**Aufgabe 1**: Welche Funktion hatte Thomas Kunze laut dem Text über Russlands Außenpolitik damals inne?
**Aufgabe 2**: Fasse den Text über Russlands Außenpolitik in zwei Sätzen zusammen.
**Aufgabe 3**: Schreibe den Text über Russlands Außenpolitik im Anschluss an seinen letzten Satz weiter.

**Textauswahl**:

So stellte z.B. Dmitri Trenin, der stellvertretende Direktor des Moskauer Carnegie Zentrums, schon in einem 2006 in den "Russland-Analysen" (88/2006) erschienenen Aufsatz fest, dass Russland einen Prozess durchmacht, "der als außenpolitische Revolution bezeichnet werden kann. Es hat tatsächlich angefangen, sich als moderne Großmacht zu erneuern. Der äußerste Planet des westlichen Sonnensystems hat seine Umlaufbahn verlassen um eine neue und unabhängige Flugbahn einzuschlagen."

Und Thomas Kunze, der damalige Leiter des Moskauer Büros der Konrad-Adenauer-Stiftung, betonte in einem von der Stiftung am 5. März 2007 publizierten Interview: "Präsident Putin hat deutlich gemacht, dass sein Land gewillt ist, die Position einer Weltmacht zurückzuerlangen. In den 90er Jahren gab es eine Periode der Schwäche. Mittlerweile bemüht sich Russland um eine neue Standortbestimmung in der globalen Welt. Die Beispiele dafür sind vielfältig. Im Atomstreit mit dem Iran sucht Russland eine Vermittlerrolle, Wladimir Putin setzt neue Akzente in der Nahost-Politik, in Zentralasien wenden sich die 1991 unabhängig gewordenen ehemaligen Sowjetrepubliken wieder Russland als Schutzmacht zu und Putin hat die Kontakte zur islamischen Welt wieder neu fundiert. Russland gestaltet die Beziehungen zu den USA und Europa mit einem neuen Selbstbewusstsein, das wir in den 90er Jahren nicht gewohnt waren."

**Datenauszug**:
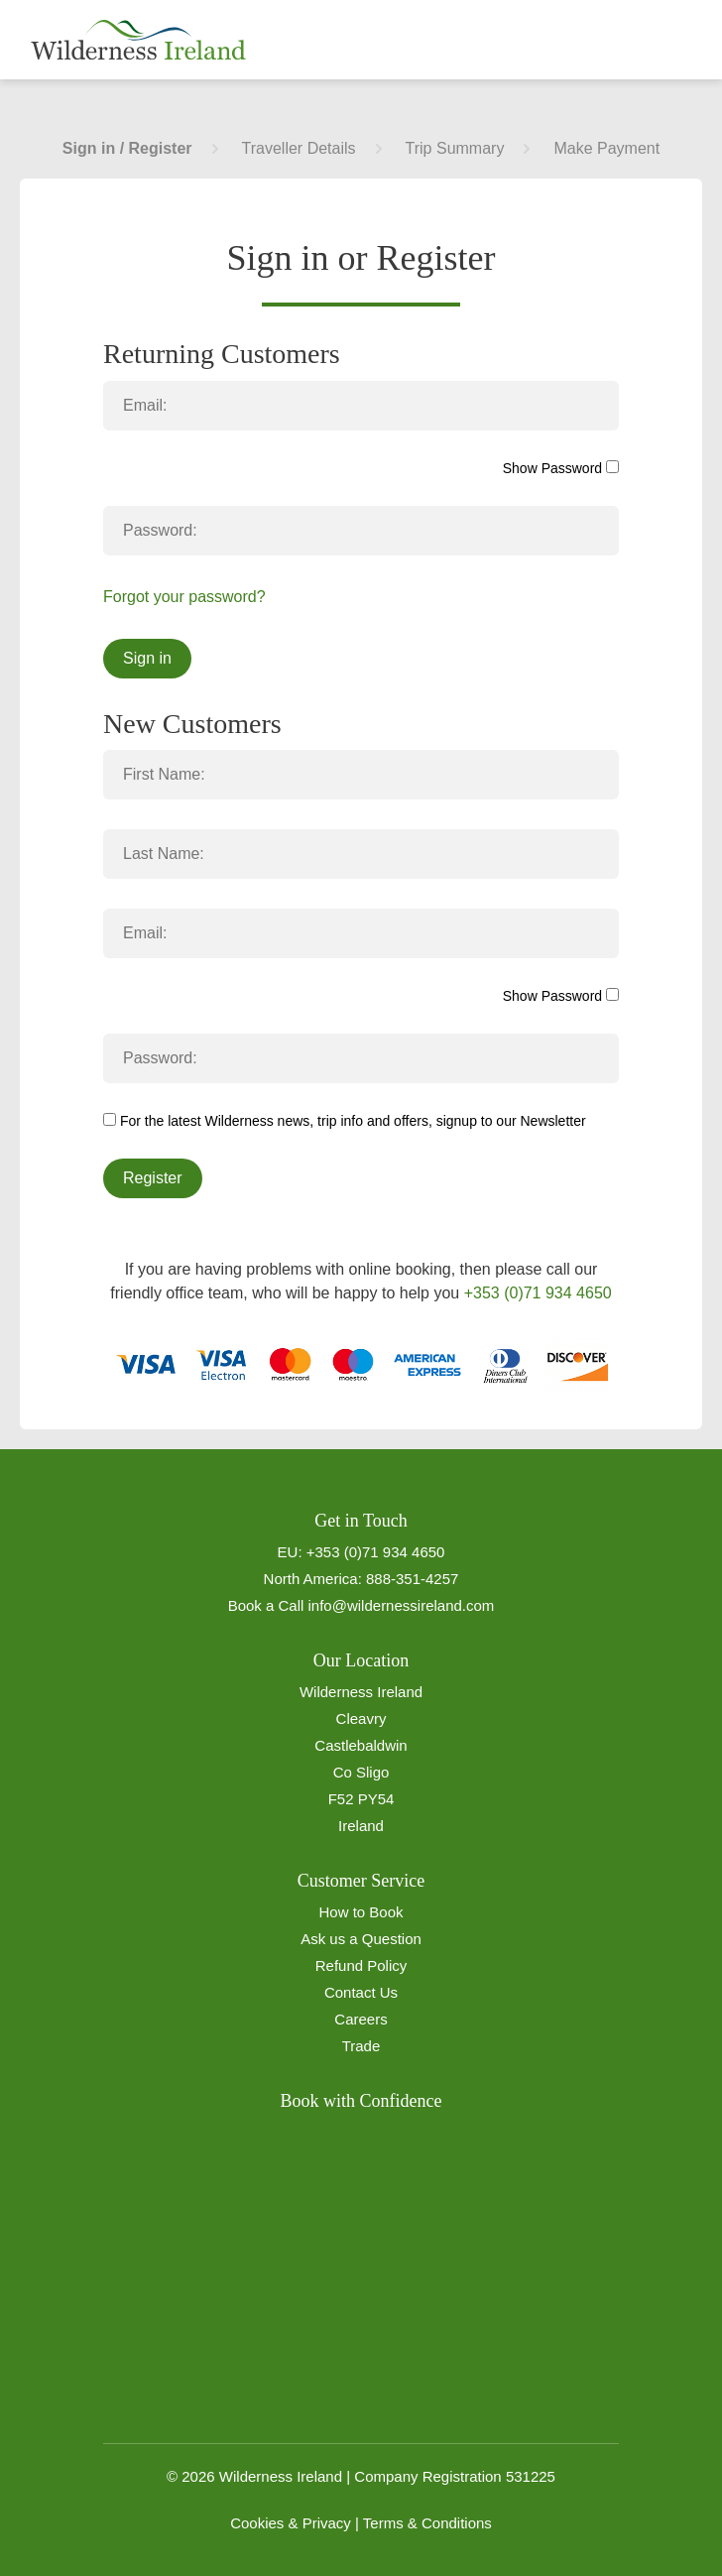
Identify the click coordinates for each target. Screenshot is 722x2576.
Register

**Lösung 1**: Er war Leiter des Moskauer Büros der Konrad-Adenauer-Stiftung.

**Lösung 2**: Dmitri Trenin, stellvertretender Direktor des Moskauer Carnegie Zentrums, stellte 2006 fest, dass Russland eine außenpolitische Revolution durchmacht und sich als moderne Großmacht erneuert. Thomas Kunze betonte 2007 in einem Interview, dass Russland nach einer Periode der Schwäche in den 90er Jahren die Position einer Weltmacht zurückerlangen will und seine Beziehungen zu den USA und Europa mit neuem Selbstbewusstsein gestaltet.

**Lösung 3**:
Dieses neue Selbstbewusstsein hat Putin mit seiner Rede auf der Münchener Sicherheitskonferenz 2007 vor aller Welt unüberhörbar deutlich gemacht. Die Ausführungen richteten sich dabei in erster Linie an die Adresse der USA und ihrer NATO-Satelliten, gegen deren aggressives Weltmachtstreben. Er betonte: "Für die heutige Welt ist ein unipolares Modell nicht nur unannehmbar, sondern auch unmöglich." Als Ergebnis der Versuche, eine solche Welt durchzusetzen, seien die lokalen Kriege und Konflikte bedeutend zahlreicher geworden. Er kritisierte "eine durch fast nichts gezügelte, hypertrophierte Anwendung von Gewalt in den internationalen Angelegenheiten" und das Bestreben, einige Normen, dem Wesen der Sache nach beinahe das ganze System der Rechte eines Staates - vor allem der USA - anderen Staaten aufzudrängen. "Niemand fühlt sich mehr in Sicherheit, niemand kann sich mehr mit dem Völkerrecht schützen. Diese Politik spornt das Wettrüsten an. Die Dominanz des Gewaltfaktors nährt zwangsläufig das Trachten einiger Länder nach Massenvernichtungswaffen." Nur die UNO-Charta darf der einzige Mechanismus sein für die Beschlussfassung über eine Anwendung militärischer Gewalt als letztes Argument, erklärte Putin.

Das waren klare und nicht - wie sonst auf der internationalen Bühne üblich - durch diplomatische Floskeln verbrämte Worte. Sie haben die Welt aufhorchen lassen.

Das wiedererwachte russische Selbstbewusstsein gründet sich vor allem auf die Rolle des Landes als Vetomacht im UN-Sicherheitsrat und als auf gleicher Augenhöhe mit den USA stehende Atommacht, auf die wieder gewachsenen wirtschaftlichen Potenzen und den Platz als Energiegroßmacht.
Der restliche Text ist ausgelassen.